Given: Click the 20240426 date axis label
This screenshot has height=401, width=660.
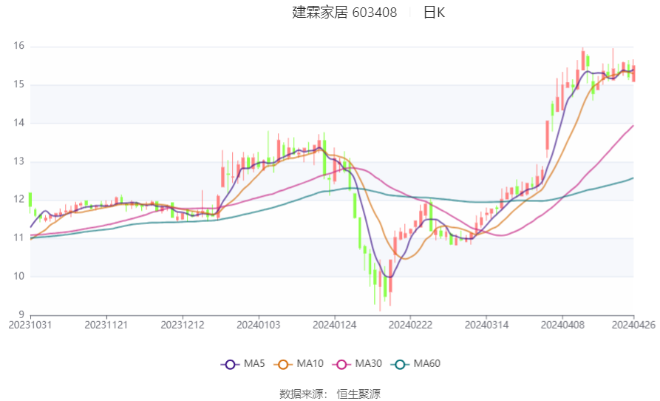Looking at the screenshot, I should click(x=634, y=326).
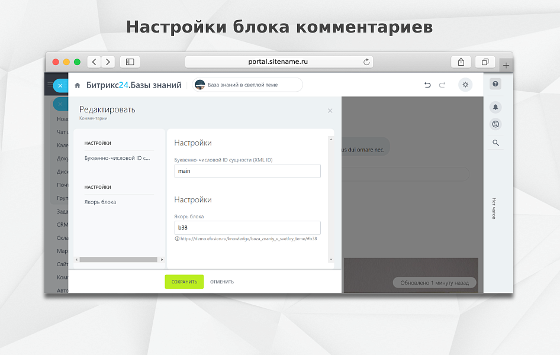Open the chat panel icon on right sidebar
The image size is (560, 355).
[x=495, y=124]
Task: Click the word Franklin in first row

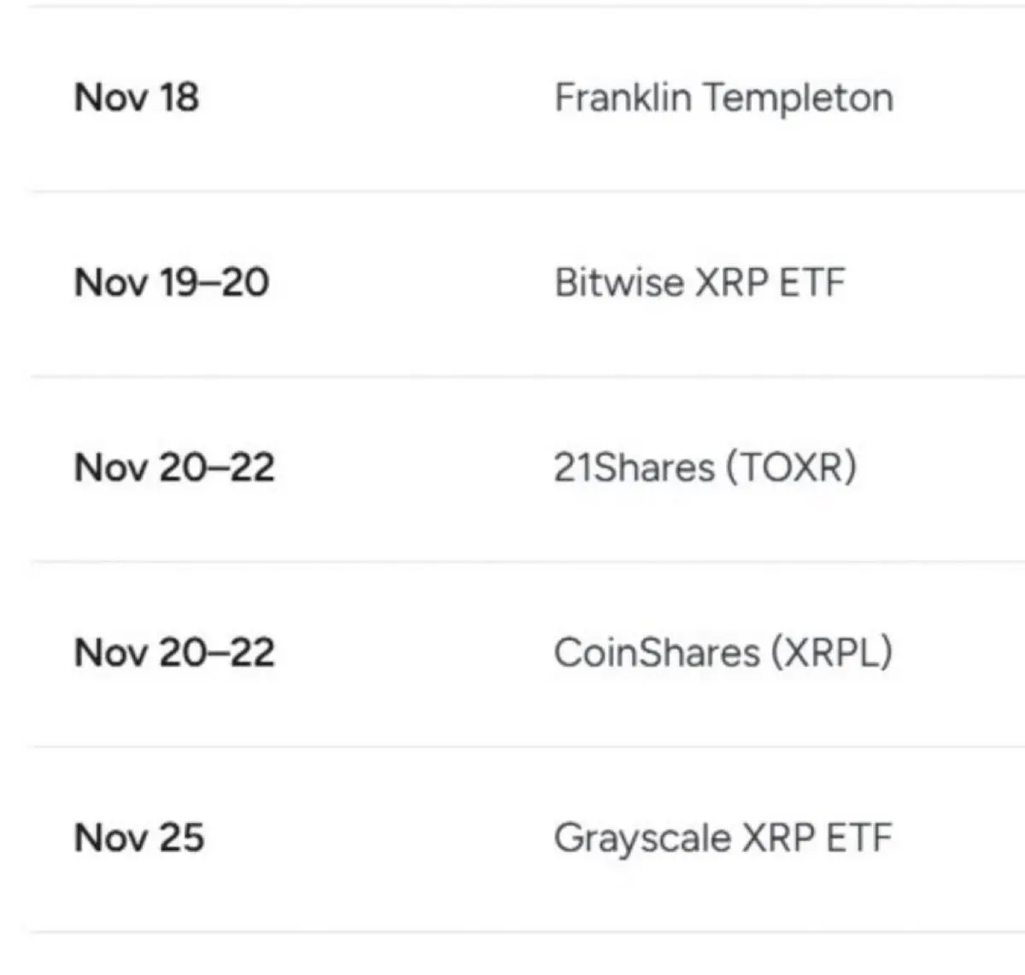Action: tap(623, 97)
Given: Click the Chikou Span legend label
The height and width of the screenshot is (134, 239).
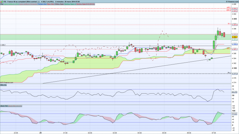Looking at the screenshot, I should click(x=59, y=4).
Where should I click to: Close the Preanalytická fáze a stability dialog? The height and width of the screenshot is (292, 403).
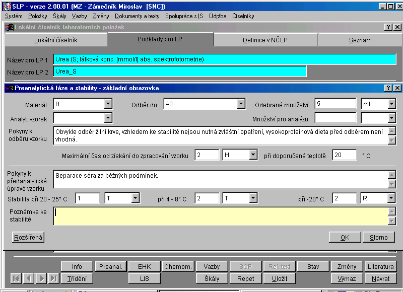[x=397, y=88]
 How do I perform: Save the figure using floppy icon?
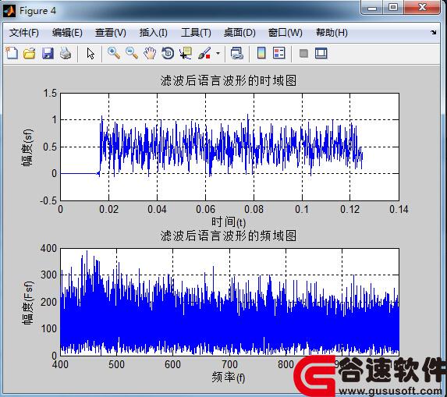[48, 53]
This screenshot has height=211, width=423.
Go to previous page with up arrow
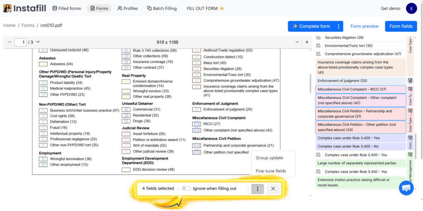(x=10, y=42)
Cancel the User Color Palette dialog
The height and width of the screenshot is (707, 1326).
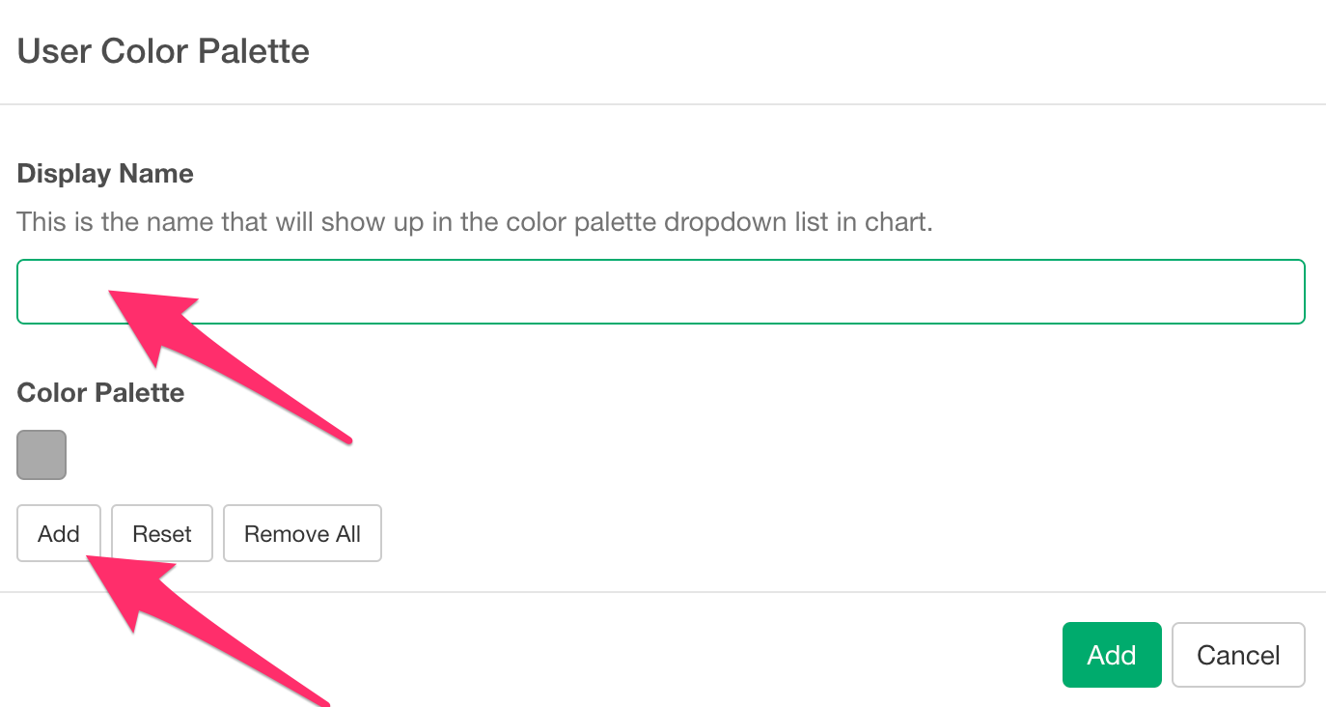pyautogui.click(x=1238, y=655)
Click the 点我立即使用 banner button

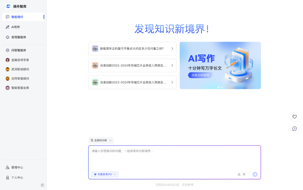coord(200,75)
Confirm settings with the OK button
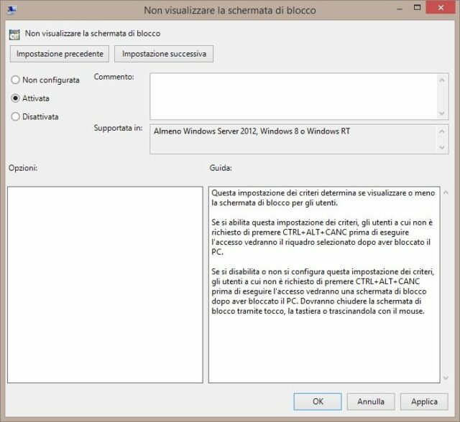The width and height of the screenshot is (460, 422). click(318, 402)
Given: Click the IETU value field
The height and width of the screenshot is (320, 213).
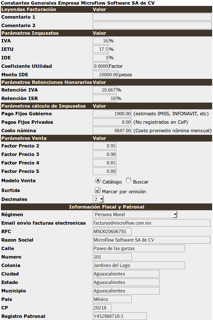Looking at the screenshot, I should 101,49.
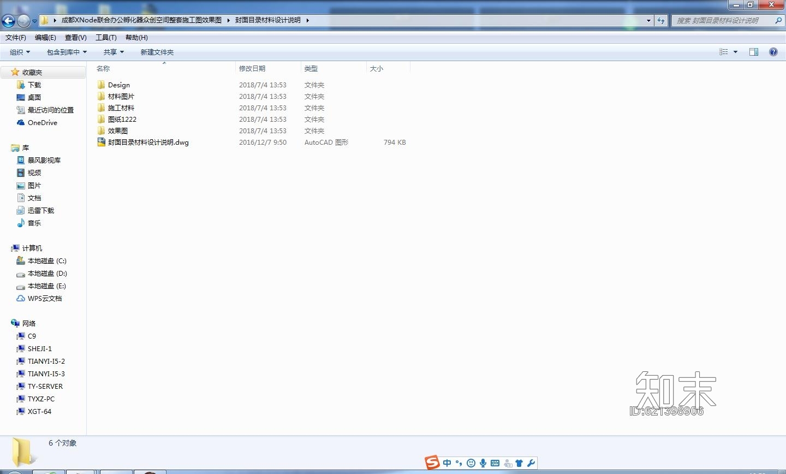This screenshot has height=474, width=786.
Task: Click the change view layout icon
Action: click(724, 52)
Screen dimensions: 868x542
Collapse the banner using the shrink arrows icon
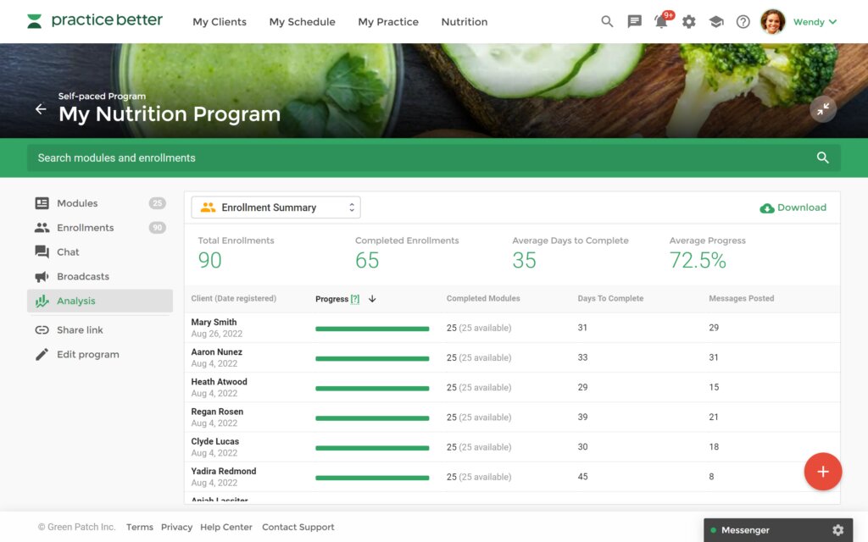(x=822, y=109)
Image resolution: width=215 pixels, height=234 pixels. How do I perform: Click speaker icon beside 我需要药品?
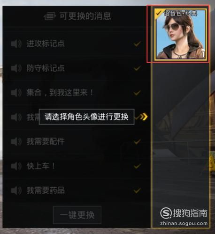16,190
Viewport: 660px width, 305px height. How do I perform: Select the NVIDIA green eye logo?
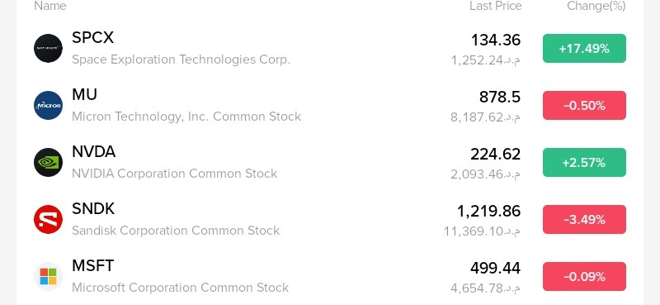(x=49, y=162)
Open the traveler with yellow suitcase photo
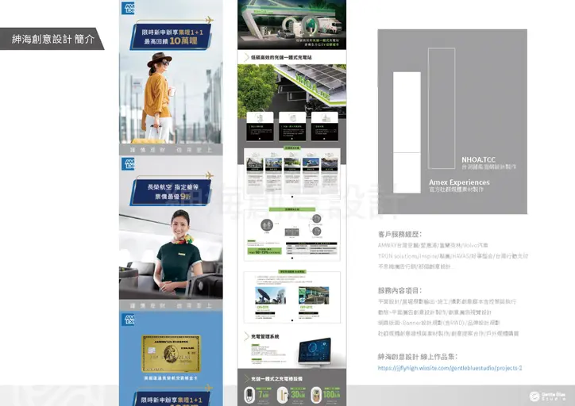 click(x=159, y=99)
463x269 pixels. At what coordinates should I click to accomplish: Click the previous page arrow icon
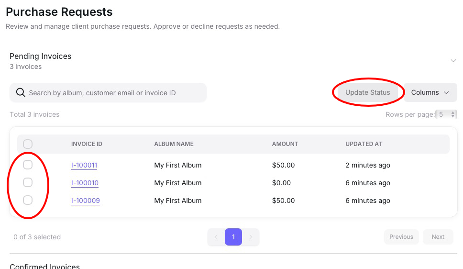point(216,237)
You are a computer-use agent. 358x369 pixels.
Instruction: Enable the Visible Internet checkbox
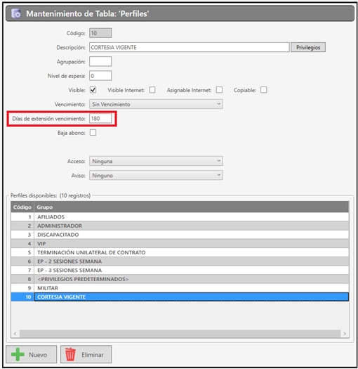tap(152, 90)
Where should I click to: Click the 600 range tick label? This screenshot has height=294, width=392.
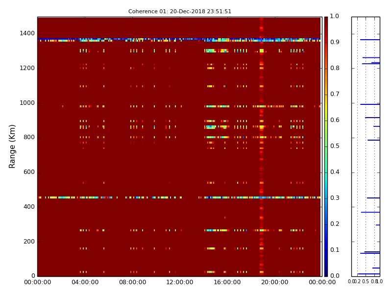point(29,172)
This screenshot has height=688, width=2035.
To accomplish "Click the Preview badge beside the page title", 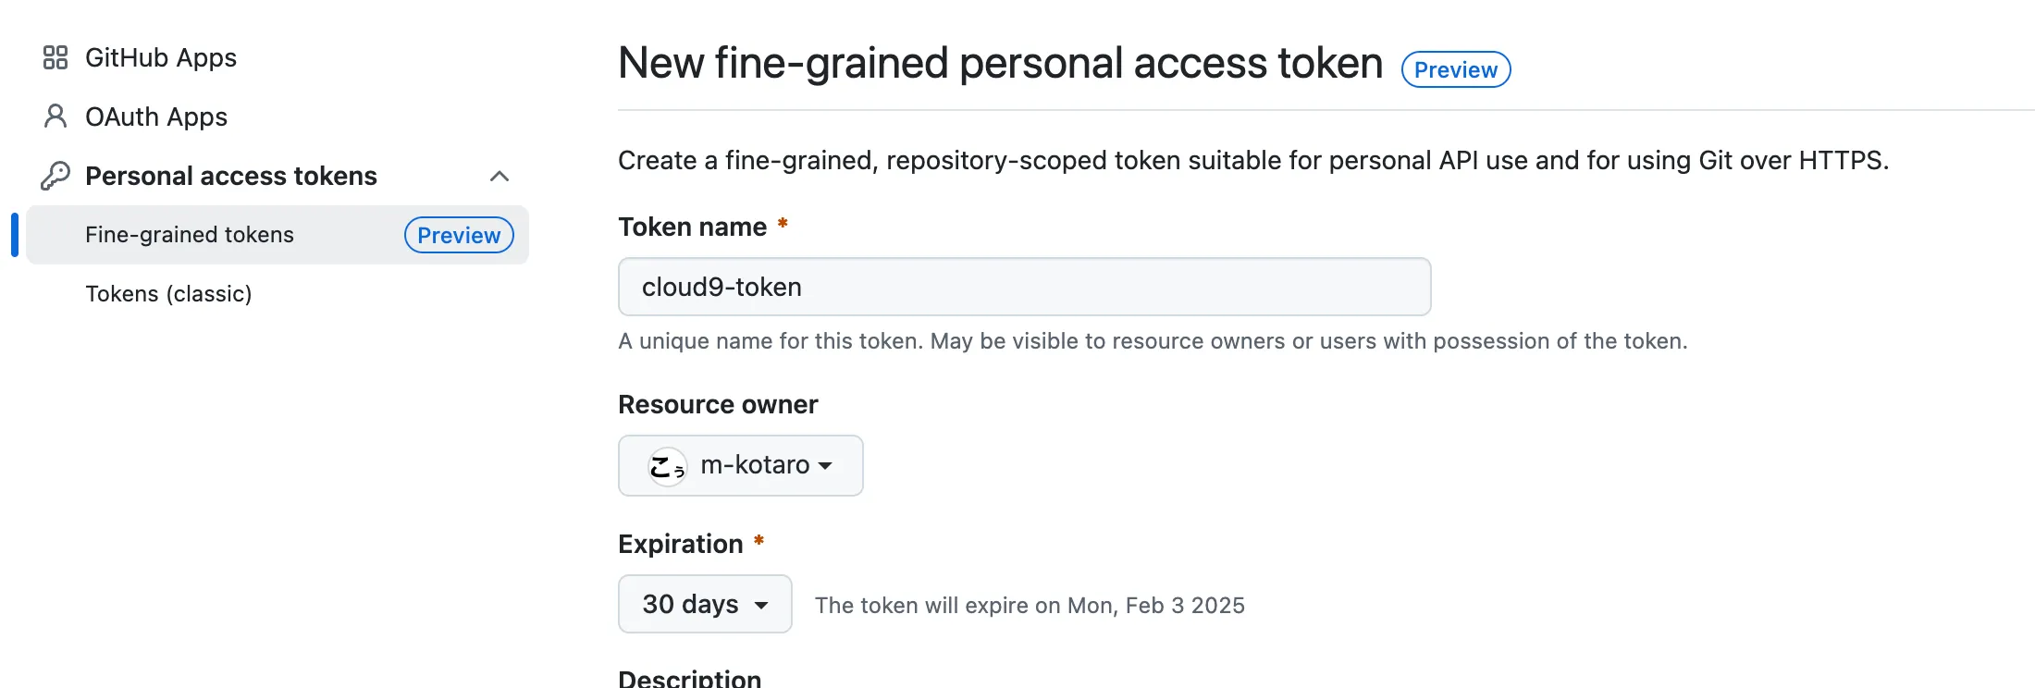I will (x=1455, y=70).
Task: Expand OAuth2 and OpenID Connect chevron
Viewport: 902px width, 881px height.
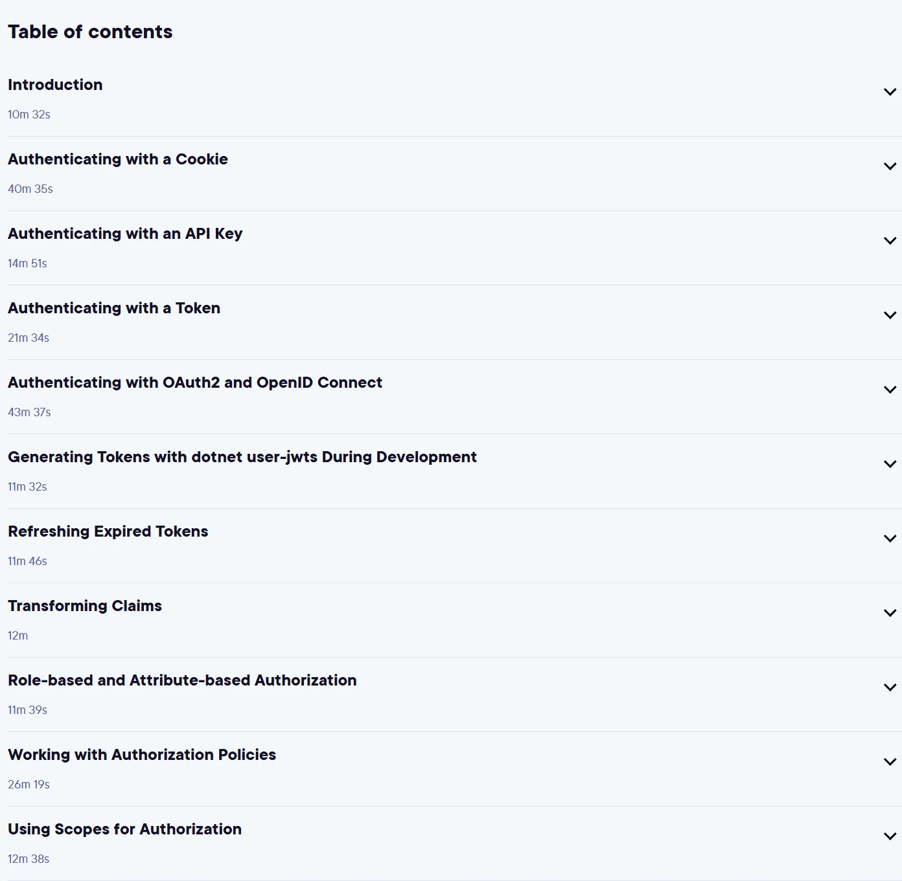Action: point(890,390)
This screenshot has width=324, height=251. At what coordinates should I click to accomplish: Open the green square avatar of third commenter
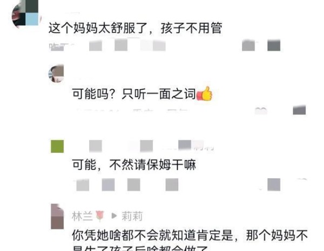pyautogui.click(x=57, y=146)
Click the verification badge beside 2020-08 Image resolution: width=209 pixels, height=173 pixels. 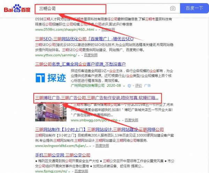(x=129, y=85)
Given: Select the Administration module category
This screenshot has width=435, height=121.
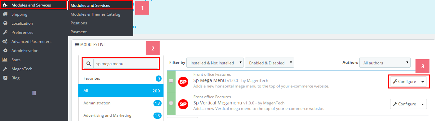Looking at the screenshot, I should click(121, 103).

What is needed: In the listing above, find each line where "Given" occurs and copy it.

Response:
Given: Click the 20240426 date axis label
Given: Click the Chikou Span legend label
Given: Click the IETU value field
Given: Select the Administration module category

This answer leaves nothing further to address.